Question:

How to create new column in Data Frame?

Problem:

I have a data frame in Python Pandas, like below:

The column my_date is in datetime format.
In my real data frame, I have many more columns.

id	my_date	col1
111	2023-05-15	1
111	2023-05-14	11
111	2023-05-13	2
222	2023-10-11	3
222	2023-10-12	55

And I need to create a new column named col_x where for each id will be values 1,2,3 and so on based on date in column my_date. So, for each id in column col_x has to be 1 in the early date from my_date and so on.

So, as a result, I need something like below:

id	my_date	col1	col_x
111	2023-05-15	1	3
111	2023-05-14	11	2
111	2023-05-13	2	1
222	2023-10-11	3	1
222	2023-12-12	55	2

How can I do that in Python Pandas?

Solution:

Looks like you could use a >groupby.rank:

df['col_x'] = df.groupby('id')['my_date'].rank('dense').astype(int)
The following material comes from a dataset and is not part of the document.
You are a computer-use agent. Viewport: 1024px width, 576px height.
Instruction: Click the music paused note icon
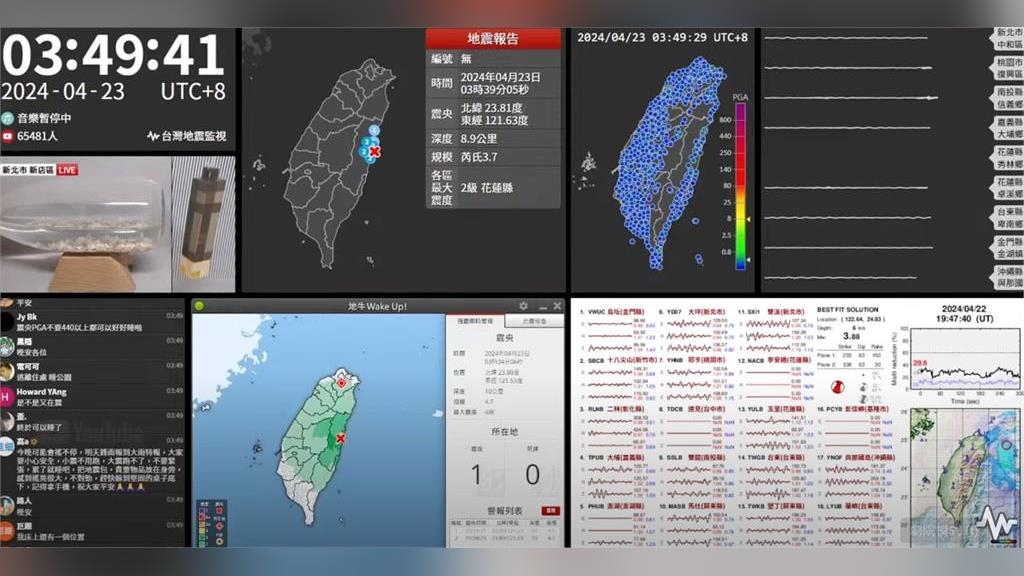(x=8, y=118)
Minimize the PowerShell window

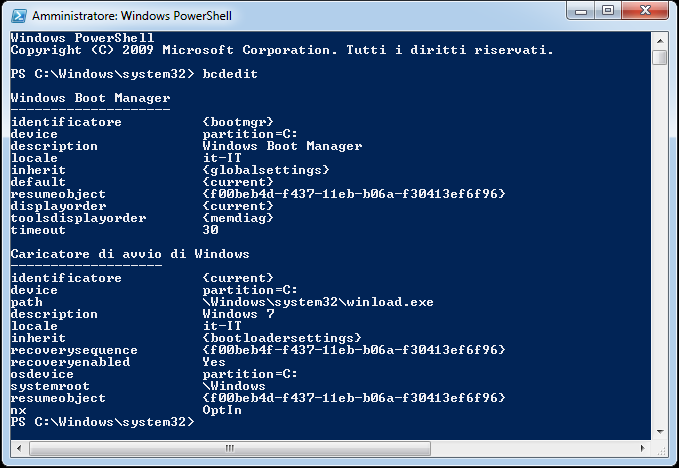point(581,12)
This is more or less equivalent to finding the sorting order ((e.g.,using >numpy.argsort, or rank('first')), except it will rank the duplicate values equally:

df['col_x'] = df.groupby('id')['my_date'].transform(np.argsort).add(1)

Output:

id my_date col1 col_x

0 111 2023-05-15 1 3

1 111 2023-05-14 11 2

2 111 2023-05-13 2 1

3 222 2023-10-11 3 1

4 222 2023-10-12 55 2

Example with duplicate values:

id my_date col1 rank('dense') argsort+1 rank('first')

0 111 2023-05-15 1 3 4 4

1 111 2023-05-14 11 2 2 2